George Barney set up his voting booth. The box was on a table surrounded by curtains. Underneath the table was a wastebasket. Although I thought nothing—at the time—of the wastebasket. I would be forced to reconsider carefully after the election ended.
One at a time into the voting booth we went. When we were done. George Barney counted the votes himself. Well…I know it seems a little strange. Seems like there should have been a precinct committee or something to ascertain them.
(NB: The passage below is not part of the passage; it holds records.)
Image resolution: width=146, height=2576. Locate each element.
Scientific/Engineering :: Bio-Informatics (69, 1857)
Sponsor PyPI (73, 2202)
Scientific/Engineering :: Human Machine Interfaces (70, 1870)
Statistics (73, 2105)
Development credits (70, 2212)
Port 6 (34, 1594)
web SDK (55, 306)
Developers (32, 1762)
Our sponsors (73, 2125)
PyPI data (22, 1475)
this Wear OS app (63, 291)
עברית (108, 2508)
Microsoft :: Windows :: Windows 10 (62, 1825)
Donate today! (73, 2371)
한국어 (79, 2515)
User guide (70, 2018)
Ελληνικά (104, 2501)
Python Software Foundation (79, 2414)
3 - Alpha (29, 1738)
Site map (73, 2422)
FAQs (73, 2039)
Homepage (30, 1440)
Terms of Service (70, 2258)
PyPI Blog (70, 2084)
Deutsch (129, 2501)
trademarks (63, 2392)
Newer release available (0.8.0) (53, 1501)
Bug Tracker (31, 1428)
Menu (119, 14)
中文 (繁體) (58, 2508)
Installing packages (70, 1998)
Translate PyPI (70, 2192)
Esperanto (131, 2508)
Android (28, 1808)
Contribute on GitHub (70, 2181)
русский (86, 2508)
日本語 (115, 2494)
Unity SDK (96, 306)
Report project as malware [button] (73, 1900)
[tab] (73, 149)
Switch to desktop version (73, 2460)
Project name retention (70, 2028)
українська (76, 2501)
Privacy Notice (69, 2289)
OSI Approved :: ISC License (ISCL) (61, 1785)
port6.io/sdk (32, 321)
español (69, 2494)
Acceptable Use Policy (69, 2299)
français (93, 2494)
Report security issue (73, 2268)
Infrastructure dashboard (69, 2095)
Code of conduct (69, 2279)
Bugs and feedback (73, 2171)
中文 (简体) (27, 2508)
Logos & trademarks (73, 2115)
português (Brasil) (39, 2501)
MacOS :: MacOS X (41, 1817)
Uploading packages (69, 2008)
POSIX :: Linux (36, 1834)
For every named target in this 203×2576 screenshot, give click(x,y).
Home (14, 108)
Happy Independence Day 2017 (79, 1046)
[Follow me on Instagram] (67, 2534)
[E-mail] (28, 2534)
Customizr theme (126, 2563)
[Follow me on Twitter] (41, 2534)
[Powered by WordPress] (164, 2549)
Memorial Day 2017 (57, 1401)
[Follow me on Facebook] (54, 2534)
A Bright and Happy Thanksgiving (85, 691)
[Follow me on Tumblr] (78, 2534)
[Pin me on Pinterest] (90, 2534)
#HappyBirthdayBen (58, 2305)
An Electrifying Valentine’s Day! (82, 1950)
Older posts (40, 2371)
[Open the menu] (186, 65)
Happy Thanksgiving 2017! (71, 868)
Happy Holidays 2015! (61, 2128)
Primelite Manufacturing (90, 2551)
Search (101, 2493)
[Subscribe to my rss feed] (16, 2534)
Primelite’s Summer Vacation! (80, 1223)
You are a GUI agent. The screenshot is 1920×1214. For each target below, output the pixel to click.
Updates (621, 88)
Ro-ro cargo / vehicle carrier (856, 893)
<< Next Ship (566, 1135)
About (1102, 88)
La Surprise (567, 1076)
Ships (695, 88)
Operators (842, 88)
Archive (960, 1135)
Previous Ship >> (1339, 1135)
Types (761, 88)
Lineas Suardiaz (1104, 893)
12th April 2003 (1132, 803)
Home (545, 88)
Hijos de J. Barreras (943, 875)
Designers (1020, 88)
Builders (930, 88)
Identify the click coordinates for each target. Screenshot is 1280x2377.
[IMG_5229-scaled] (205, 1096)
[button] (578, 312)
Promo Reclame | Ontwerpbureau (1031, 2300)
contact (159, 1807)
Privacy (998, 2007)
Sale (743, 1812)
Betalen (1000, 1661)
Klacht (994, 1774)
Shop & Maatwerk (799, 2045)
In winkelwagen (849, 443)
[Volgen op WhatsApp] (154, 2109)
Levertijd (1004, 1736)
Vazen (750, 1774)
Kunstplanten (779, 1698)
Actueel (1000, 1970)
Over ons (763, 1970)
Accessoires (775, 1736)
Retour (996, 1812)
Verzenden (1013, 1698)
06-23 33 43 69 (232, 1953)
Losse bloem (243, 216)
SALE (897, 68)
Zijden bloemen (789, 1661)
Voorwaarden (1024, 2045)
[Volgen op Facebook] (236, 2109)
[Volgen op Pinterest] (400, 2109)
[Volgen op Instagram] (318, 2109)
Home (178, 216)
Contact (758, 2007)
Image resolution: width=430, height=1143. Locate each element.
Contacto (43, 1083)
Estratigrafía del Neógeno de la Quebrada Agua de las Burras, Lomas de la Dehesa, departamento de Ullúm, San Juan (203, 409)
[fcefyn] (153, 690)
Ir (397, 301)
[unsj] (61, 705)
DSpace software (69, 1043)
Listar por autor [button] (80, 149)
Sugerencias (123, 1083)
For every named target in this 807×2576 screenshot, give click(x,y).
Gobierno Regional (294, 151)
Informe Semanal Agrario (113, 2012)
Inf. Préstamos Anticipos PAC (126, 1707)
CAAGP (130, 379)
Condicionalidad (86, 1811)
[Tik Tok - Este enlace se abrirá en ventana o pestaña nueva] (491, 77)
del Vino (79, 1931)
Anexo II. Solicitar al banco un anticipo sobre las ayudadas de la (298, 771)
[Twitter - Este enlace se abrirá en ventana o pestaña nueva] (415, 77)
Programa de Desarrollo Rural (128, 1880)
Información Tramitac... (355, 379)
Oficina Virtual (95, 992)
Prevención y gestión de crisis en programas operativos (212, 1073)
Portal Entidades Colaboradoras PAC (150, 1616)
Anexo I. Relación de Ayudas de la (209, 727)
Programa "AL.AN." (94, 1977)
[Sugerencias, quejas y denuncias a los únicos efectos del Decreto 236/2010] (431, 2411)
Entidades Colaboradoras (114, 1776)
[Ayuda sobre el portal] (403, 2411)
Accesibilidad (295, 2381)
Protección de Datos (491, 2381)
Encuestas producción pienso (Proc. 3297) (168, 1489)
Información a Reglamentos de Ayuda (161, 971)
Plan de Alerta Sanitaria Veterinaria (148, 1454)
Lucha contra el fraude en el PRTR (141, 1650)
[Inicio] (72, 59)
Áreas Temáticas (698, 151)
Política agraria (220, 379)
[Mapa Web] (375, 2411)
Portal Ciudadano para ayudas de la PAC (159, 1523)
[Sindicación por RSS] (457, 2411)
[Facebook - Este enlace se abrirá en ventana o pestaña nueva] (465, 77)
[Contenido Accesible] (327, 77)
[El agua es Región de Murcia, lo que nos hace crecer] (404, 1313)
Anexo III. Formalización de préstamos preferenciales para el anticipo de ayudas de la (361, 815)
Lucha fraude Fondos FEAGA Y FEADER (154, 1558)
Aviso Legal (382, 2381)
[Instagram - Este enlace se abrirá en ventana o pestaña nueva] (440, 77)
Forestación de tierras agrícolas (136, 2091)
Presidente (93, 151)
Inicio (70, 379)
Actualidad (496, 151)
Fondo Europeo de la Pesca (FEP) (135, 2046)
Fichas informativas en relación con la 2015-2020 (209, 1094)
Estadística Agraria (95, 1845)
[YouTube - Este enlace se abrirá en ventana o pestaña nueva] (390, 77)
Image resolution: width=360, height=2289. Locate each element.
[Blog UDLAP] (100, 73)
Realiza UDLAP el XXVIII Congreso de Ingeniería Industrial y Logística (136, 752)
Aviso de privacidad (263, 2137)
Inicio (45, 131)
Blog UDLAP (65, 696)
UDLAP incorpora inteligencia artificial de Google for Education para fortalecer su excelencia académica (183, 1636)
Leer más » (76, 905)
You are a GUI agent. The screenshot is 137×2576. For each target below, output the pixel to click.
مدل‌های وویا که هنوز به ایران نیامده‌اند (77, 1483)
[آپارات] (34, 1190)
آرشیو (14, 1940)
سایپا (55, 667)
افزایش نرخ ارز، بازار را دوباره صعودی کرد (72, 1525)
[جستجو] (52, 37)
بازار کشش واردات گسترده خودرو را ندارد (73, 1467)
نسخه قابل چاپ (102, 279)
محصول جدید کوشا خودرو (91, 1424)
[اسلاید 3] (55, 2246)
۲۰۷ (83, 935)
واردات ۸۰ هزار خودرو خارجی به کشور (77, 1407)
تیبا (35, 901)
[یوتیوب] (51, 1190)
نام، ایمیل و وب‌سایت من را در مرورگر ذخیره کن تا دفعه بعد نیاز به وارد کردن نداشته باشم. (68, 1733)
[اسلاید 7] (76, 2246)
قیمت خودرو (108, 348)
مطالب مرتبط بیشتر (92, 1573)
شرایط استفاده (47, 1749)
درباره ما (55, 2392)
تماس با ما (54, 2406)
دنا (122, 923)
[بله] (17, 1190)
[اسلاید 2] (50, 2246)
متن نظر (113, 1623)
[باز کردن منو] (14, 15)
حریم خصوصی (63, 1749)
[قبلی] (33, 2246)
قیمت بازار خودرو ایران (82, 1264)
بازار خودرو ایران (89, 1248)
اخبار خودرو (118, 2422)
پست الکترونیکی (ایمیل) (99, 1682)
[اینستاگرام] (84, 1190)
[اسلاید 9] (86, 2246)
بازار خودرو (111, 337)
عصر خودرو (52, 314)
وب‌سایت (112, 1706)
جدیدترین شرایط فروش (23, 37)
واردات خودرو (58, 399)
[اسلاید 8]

On the other hand. I tend to be a trusting person and I try especially hard to trust the pugs—even when they sit in a crate with an empty but dog-food scented roll at suppertime and whimper. “Say ole Ma! I don’t believe you fed me yet—not even a smidge.”
Thus old gullible me found it relatively easy to trust George Barney Bush and when he returned from the counting room with a be of 91 ballots clearly marked for George Barney and one with a write-in: “Ma,” I hardly batted an eyelash. I did ask him where the write-in had come from. He looked at the floor and brushed his right front paw back and forth as if ridding the spot of crumbs. “I a bit too humble,” he said. “’a choose for a ole self. An’ besides it didn’t seem quite honest. So I just create verbally you in.”
It wasn’t until the election was long past and George Barney had been sworn in that I got around to cleaning out the wastebasket under the voting table. There I found ninety-some odd ballots looking strangely like the ballots on which all of us creatures had voted. A cursory look at the vote box revealed their source. The schedule in the box had led directly to the wastebasket and had there deposited our true vote. The ballot box itself had contained prescored ballots which George Barney had marked. They were the source of his overwhelming election.
“Now lemmee see. W’ere ‘at ole flight suit a’ mine. I gotta lan’ a jet on toppa ole barn an’ ‘nnounce to ‘a country ‘at major combat operations ‘gainst Augie has ended. Our intelligence not quite accurate. ‘Ere no ‘tomic turds at all. ‘At boy jus’ manufacturin’ plain ole shit!!!”